What is being asked: Your answer must be the full set of records, repeated exactly.
━━━ Supplied records ━━━
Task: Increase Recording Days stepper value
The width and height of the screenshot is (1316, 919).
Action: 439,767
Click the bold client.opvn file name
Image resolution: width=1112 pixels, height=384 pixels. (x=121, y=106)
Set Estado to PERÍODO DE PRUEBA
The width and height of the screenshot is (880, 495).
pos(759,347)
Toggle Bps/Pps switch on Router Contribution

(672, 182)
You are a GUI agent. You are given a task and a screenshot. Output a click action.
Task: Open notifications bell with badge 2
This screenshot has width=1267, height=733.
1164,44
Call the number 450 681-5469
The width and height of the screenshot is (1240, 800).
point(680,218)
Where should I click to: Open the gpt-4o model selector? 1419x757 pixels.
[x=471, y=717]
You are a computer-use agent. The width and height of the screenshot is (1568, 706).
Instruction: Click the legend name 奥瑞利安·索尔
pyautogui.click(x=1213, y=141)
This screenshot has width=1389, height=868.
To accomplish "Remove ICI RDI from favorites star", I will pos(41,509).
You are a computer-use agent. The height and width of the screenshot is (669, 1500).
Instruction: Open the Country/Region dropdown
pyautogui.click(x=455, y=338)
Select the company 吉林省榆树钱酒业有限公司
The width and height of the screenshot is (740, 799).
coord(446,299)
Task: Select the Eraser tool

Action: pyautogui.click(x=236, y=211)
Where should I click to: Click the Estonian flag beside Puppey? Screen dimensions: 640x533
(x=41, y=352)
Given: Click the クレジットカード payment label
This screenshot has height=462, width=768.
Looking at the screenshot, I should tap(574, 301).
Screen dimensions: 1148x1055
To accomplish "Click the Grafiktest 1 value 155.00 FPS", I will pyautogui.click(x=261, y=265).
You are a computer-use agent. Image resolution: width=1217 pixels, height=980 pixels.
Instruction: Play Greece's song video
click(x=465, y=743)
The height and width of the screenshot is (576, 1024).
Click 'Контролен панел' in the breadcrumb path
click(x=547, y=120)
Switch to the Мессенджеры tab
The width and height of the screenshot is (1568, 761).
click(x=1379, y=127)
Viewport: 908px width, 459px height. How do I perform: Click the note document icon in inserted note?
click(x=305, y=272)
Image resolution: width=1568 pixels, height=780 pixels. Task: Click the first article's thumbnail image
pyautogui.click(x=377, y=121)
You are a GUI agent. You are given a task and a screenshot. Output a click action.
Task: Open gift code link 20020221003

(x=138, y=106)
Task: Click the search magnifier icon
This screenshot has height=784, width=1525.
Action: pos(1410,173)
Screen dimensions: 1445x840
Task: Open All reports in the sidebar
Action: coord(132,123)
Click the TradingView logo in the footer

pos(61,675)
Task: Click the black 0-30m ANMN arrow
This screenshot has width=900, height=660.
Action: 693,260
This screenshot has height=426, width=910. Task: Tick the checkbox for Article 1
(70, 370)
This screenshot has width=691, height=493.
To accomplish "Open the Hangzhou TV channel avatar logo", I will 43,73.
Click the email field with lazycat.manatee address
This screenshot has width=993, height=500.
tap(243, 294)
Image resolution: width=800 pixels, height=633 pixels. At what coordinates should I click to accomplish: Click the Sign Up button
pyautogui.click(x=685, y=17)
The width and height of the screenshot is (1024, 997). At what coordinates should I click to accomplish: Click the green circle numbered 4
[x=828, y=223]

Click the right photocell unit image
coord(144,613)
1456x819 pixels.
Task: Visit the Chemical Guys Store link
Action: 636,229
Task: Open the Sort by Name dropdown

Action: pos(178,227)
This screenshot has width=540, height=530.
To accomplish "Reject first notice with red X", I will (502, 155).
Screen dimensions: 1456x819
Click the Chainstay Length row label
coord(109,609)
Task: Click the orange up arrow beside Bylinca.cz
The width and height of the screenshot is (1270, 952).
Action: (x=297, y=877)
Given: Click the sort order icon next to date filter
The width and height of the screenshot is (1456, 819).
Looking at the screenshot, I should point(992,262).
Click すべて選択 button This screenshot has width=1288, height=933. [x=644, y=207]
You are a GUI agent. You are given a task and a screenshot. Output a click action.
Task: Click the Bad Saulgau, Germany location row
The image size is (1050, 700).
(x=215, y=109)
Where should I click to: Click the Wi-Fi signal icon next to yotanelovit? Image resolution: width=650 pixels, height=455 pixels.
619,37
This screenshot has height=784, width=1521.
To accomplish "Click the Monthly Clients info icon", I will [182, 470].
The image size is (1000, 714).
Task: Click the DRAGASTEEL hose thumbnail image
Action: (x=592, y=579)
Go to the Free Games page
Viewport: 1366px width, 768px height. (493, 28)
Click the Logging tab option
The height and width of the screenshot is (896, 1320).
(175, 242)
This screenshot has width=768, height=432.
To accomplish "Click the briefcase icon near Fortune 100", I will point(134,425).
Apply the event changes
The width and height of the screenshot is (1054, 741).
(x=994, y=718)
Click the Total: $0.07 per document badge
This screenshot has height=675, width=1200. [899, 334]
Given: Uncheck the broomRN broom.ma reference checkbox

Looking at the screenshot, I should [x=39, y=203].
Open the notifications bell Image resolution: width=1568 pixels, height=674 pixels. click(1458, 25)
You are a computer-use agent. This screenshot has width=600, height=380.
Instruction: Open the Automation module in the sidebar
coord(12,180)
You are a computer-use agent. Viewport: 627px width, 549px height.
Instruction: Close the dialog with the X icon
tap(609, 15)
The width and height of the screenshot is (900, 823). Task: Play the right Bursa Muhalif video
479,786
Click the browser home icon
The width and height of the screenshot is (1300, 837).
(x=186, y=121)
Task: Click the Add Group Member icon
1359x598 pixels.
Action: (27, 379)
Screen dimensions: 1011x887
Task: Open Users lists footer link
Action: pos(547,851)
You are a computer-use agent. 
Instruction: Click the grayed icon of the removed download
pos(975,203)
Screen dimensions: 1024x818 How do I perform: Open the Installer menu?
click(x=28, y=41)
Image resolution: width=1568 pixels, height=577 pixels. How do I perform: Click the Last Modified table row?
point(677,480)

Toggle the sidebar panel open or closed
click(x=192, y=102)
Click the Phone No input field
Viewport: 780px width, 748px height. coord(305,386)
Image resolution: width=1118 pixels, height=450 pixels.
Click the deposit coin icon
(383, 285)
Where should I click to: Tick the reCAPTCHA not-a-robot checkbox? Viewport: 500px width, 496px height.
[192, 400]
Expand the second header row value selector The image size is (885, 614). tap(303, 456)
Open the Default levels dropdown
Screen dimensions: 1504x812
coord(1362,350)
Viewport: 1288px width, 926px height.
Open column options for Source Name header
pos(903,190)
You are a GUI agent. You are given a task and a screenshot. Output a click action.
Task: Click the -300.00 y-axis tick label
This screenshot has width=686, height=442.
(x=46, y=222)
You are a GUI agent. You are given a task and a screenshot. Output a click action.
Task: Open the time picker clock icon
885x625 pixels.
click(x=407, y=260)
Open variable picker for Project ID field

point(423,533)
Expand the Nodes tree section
━━━
Your response:
Task: Increase Recording Days stepper value
The width and height of the screenshot is (1316, 919).
Action: 439,767
Click the bold client.opvn file name
Image resolution: width=1112 pixels, height=384 pixels. (x=121, y=106)
Set Estado to PERÍODO DE PRUEBA
The width and height of the screenshot is (880, 495).
pos(759,347)
Toggle Bps/Pps switch on Router Contribution

(672, 182)
You are a GUI agent. You are given a task and a screenshot. Output a click action.
Task: Open notifications bell with badge 2
This screenshot has width=1267, height=733.
1164,44
Call the number 450 681-5469
The width and height of the screenshot is (1240, 800).
point(680,218)
Where should I click to: Open the gpt-4o model selector? 1419x757 pixels.
[x=471, y=717]
You are a computer-use agent. The width and height of the screenshot is (1568, 706).
Instruction: Click the legend name 奥瑞利安·索尔
pyautogui.click(x=1213, y=141)
This screenshot has width=1389, height=868.
To accomplish "Remove ICI RDI from favorites star", I will pos(41,509).
You are a computer-use agent. The height and width of the screenshot is (669, 1500).
Instruction: Open the Country/Region dropdown
pyautogui.click(x=455, y=338)
Select the company 吉林省榆树钱酒业有限公司
The width and height of the screenshot is (740, 799).
coord(446,299)
Task: Select the Eraser tool

Action: pyautogui.click(x=236, y=211)
Where should I click to: Click the Estonian flag beside Puppey? Screen dimensions: 640x533
(x=41, y=352)
Given: Click the クレジットカード payment label
This screenshot has height=462, width=768.
Looking at the screenshot, I should tap(574, 301).
Screen dimensions: 1148x1055
To accomplish "Click the Grafiktest 1 value 155.00 FPS", I will pyautogui.click(x=261, y=265).
You are a computer-use agent. Image resolution: width=1217 pixels, height=980 pixels.
Instruction: Play Greece's song video
click(x=465, y=743)
The height and width of the screenshot is (576, 1024).
Click 'Контролен панел' in the breadcrumb path
click(x=547, y=120)
Switch to the Мессенджеры tab
The width and height of the screenshot is (1568, 761).
click(x=1379, y=127)
Viewport: 908px width, 459px height. How do I perform: Click the note document icon in inserted note?
click(x=305, y=272)
Image resolution: width=1568 pixels, height=780 pixels. Task: Click the first article's thumbnail image
pyautogui.click(x=377, y=121)
You are a GUI agent. You are given a task and a screenshot. Output a click action.
Task: Open gift code link 20020221003

(x=138, y=106)
Task: Click the search magnifier icon
This screenshot has height=784, width=1525.
Action: pos(1410,173)
Screen dimensions: 1445x840
Task: Open All reports in the sidebar
Action: coord(132,123)
Click the TradingView logo in the footer

pos(61,675)
Task: Click the black 0-30m ANMN arrow
This screenshot has width=900, height=660.
Action: 693,260
This screenshot has height=426, width=910. Task: Tick the checkbox for Article 1
(70, 370)
This screenshot has width=691, height=493.
To accomplish "Open the Hangzhou TV channel avatar logo", I will 43,73.
Click the email field with lazycat.manatee address
This screenshot has width=993, height=500.
tap(243, 294)
Image resolution: width=800 pixels, height=633 pixels. At what coordinates should I click to accomplish: Click the Sign Up button
pyautogui.click(x=685, y=17)
The width and height of the screenshot is (1024, 997). At what coordinates should I click to accomplish: Click the green circle numbered 4
[x=828, y=223]

Click the right photocell unit image
coord(144,613)
1456x819 pixels.
Task: Visit the Chemical Guys Store link
Action: 636,229
Task: Open the Sort by Name dropdown

Action: pos(178,227)
This screenshot has width=540, height=530.
To accomplish "Reject first notice with red X", I will (502, 155).
Screen dimensions: 1456x819
Click the Chainstay Length row label
coord(109,609)
Task: Click the orange up arrow beside Bylinca.cz
The width and height of the screenshot is (1270, 952).
Action: (x=297, y=877)
Given: Click the sort order icon next to date filter
The width and height of the screenshot is (1456, 819).
Looking at the screenshot, I should point(992,262).
Click すべて選択 button This screenshot has width=1288, height=933. [x=644, y=207]
You are a GUI agent. You are given a task and a screenshot. Output a click action.
Task: Click the Bad Saulgau, Germany location row
The image size is (1050, 700).
(x=215, y=109)
Where should I click to: Click the Wi-Fi signal icon next to yotanelovit? Image resolution: width=650 pixels, height=455 pixels.
619,37
This screenshot has height=784, width=1521.
To accomplish "Click the Monthly Clients info icon", I will [182, 470].
The image size is (1000, 714).
Task: Click the DRAGASTEEL hose thumbnail image
Action: (x=592, y=579)
Go to the Free Games page
Viewport: 1366px width, 768px height. (493, 28)
Click the Logging tab option
The height and width of the screenshot is (896, 1320).
(175, 242)
This screenshot has width=768, height=432.
To accomplish "Click the briefcase icon near Fortune 100", I will point(134,425).
Apply the event changes
The width and height of the screenshot is (1054, 741).
(x=994, y=718)
Click the Total: $0.07 per document badge
This screenshot has height=675, width=1200. [899, 334]
Given: Uncheck the broomRN broom.ma reference checkbox

Looking at the screenshot, I should [x=39, y=203].
Open the notifications bell Image resolution: width=1568 pixels, height=674 pixels. click(1458, 25)
You are a computer-use agent. This screenshot has width=600, height=380.
Instruction: Open the Automation module in the sidebar
coord(12,180)
You are a computer-use agent. Viewport: 627px width, 549px height.
Instruction: Close the dialog with the X icon
tap(609, 15)
The width and height of the screenshot is (900, 823). Task: Play the right Bursa Muhalif video
479,786
Click the browser home icon
The width and height of the screenshot is (1300, 837).
(x=186, y=121)
Task: Click the Add Group Member icon
1359x598 pixels.
Action: (27, 379)
Screen dimensions: 1011x887
Task: Open Users lists footer link
Action: pos(547,851)
You are a computer-use agent. 
Instruction: Click the grayed icon of the removed download
pos(975,203)
Screen dimensions: 1024x818 How do I perform: Open the Installer menu?
click(x=28, y=41)
Image resolution: width=1568 pixels, height=577 pixels. How do I perform: Click the Last Modified table row?
point(677,480)

Toggle the sidebar panel open or closed
click(x=192, y=102)
Click the Phone No input field
Viewport: 780px width, 748px height. coord(305,386)
Image resolution: width=1118 pixels, height=450 pixels.
Click the deposit coin icon
(383, 285)
Where should I click to: Tick the reCAPTCHA not-a-robot checkbox? Viewport: 500px width, 496px height.
[192, 400]
Expand the second header row value selector The image size is (885, 614). tap(303, 456)
Open the Default levels dropdown
Screen dimensions: 1504x812
coord(1362,350)
Viewport: 1288px width, 926px height.
Open column options for Source Name header
pos(903,190)
You are a GUI agent. You are given a task and a screenshot. Output a click action.
Task: Click the -300.00 y-axis tick label
This screenshot has width=686, height=442.
(x=46, y=222)
You are a GUI agent. You are given a task and a screenshot. Output a click action.
Task: Open the time picker clock icon
885x625 pixels.
click(x=407, y=260)
Open variable picker for Project ID field

point(423,533)
Expand the Nodes tree section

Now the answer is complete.